[Tutor] Threads

Tue Nov 16 02:23:55 CET 2004

On Mon, 15 Nov 2004, Terry Carroll wrote:

> On Mon, 15 Nov 2004, orbitz wrote:
>
> > I guess you didn't read what I said. I suggested using
> > async/non-blocking sockets so you may have multiple downloads going.
> > Feel free to google what they are.
>
> I read it; I misunderstood it.

Hi everyone,

[text cut]

I have to admit: I haven't done too much asynchronous stuff myself yet.
A learning experience!  *grin*

Let's look at an example of doing something like asynchronous http
downloads, using the socket.select() call.  It sounds like the problem is
to try retrieving a bunch of pages by url simulaneously.  We try doing
things in parallel to improve network throughput, and to account for
certain web pages coming off slower than others.

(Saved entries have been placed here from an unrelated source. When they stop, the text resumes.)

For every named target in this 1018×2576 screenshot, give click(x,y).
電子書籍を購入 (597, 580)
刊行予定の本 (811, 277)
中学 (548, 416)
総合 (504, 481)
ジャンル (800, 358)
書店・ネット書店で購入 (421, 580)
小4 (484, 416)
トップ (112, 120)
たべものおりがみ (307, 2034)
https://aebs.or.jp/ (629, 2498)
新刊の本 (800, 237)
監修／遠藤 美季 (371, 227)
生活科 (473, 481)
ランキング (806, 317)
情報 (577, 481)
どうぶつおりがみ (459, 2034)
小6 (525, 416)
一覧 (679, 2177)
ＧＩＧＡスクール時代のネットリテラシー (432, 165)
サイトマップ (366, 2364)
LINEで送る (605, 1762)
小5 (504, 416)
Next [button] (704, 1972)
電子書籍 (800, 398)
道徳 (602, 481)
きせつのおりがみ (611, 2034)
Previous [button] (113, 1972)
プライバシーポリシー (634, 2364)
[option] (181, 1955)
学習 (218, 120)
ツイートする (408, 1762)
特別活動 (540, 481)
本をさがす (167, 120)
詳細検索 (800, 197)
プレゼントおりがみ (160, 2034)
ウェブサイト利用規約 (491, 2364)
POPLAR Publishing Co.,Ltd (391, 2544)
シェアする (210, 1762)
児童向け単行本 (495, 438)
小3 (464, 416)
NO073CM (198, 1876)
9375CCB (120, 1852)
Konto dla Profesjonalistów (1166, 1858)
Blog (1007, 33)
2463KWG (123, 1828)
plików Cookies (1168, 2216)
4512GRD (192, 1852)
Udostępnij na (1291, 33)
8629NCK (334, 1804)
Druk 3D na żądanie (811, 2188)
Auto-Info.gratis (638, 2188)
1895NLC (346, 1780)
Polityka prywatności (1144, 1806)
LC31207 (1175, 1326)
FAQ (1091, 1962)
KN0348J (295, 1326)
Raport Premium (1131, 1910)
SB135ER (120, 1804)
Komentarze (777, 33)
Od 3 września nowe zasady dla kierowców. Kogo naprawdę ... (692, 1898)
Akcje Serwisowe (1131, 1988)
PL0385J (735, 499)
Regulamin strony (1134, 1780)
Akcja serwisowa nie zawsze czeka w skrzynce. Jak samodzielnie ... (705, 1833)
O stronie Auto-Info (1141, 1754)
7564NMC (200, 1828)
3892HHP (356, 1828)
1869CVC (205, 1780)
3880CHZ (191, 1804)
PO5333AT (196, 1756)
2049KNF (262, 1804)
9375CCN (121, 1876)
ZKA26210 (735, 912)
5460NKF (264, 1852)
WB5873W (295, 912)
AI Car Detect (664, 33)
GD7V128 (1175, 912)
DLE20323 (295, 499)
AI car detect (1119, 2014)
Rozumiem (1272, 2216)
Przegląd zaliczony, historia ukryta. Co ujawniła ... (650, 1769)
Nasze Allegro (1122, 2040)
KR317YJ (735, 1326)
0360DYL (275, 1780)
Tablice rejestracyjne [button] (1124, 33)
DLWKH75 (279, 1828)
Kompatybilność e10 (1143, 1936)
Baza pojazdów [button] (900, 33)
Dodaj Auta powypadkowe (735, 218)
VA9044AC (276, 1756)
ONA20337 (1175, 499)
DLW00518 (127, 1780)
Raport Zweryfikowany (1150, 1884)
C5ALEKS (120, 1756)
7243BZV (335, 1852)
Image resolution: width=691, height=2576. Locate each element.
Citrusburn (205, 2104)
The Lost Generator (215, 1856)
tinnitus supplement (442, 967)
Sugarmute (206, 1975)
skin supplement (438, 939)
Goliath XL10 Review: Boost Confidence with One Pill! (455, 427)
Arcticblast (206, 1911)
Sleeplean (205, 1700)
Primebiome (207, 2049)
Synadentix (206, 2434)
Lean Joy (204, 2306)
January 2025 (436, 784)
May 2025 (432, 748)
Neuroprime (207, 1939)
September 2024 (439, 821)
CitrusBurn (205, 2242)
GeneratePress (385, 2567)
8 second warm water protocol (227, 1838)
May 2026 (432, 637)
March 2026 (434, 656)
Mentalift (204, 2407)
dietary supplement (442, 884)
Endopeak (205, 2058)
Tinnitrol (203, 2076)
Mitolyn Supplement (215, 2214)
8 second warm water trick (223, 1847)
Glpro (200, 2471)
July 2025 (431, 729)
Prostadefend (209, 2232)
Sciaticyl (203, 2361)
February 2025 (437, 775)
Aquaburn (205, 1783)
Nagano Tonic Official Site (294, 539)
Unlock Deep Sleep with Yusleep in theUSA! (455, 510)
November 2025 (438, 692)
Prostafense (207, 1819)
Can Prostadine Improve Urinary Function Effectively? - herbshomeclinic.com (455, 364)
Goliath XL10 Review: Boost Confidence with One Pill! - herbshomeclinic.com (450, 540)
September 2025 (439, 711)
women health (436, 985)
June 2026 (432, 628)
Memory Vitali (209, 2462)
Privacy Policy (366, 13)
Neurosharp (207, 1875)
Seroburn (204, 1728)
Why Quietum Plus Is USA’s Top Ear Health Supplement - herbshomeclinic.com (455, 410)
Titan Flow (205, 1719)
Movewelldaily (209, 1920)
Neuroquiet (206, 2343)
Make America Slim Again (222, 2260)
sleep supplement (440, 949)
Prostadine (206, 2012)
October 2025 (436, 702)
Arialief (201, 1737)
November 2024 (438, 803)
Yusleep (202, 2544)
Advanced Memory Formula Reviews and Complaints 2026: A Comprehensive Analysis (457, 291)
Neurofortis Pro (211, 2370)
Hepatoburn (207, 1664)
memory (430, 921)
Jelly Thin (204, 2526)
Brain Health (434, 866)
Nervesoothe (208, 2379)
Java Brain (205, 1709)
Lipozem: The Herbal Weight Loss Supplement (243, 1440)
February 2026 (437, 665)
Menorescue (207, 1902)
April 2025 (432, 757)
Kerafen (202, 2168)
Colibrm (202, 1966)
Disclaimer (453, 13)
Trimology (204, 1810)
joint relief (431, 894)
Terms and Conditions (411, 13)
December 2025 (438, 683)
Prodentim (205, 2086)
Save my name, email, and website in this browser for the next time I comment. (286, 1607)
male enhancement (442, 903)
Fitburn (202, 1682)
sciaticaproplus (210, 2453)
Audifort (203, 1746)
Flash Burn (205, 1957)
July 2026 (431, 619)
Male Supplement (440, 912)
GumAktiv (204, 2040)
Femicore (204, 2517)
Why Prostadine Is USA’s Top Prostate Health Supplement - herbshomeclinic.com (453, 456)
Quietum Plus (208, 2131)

We can use urllib.urlopen() to grab a bunch of web pages.  Since that
object looks just like a file, we can using it as part of a 'select' event
loop.  For example:

###
>>> import urllib
>>> import select
>>> f = urllib.urlopen("http://python.org")
>>> ready_in, ready_out, ready_exc = select.select([f], [], [])
###

When we use a select.select(), what comes back are the file objects that
are ready to be read().  select.select() is useful because it returns us
all the files that have some content to read.

Here's some demonstration code of using select together with the file-like
objects that come off of urlopen():

######
"""A small demonstration on grabbing pages asynchronously.

Danny Yoo (dyoo at hkn.eecs.berkeley.edu)

urllib.urlopen() provides a file-like object, but we can still get at
the underlying socket.

"""

import select
import sys
import urllib

class PageGrabber:
    def __init__(self):
        self._urls = {}
        self._inFiles = {}
        self._outFiles = {}

    def add(self, url, outputFile):
        """Adds a new url to be grabbed.  We start writing the output
        to the outputFile."""
        openedFile = urllib.urlopen(url)
        fileno = openedFile.fileno()
        self._inFiles[fileno] = openedFile
        self._urls[fileno] = url
        self._outFiles[fileno] = outputFile

    def writeOutAllPages(self):
        """Waits until all the url streams are written out to their
        respective outFiles."""
        while self._urls:
            ins, outs, errs = select.select(self._inFiles.keys(), [], [])
            for in_fileno in ins:
                all_done = self._writeBlock(in_fileno)
                if all_done:
                    self._dropUrl(in_fileno)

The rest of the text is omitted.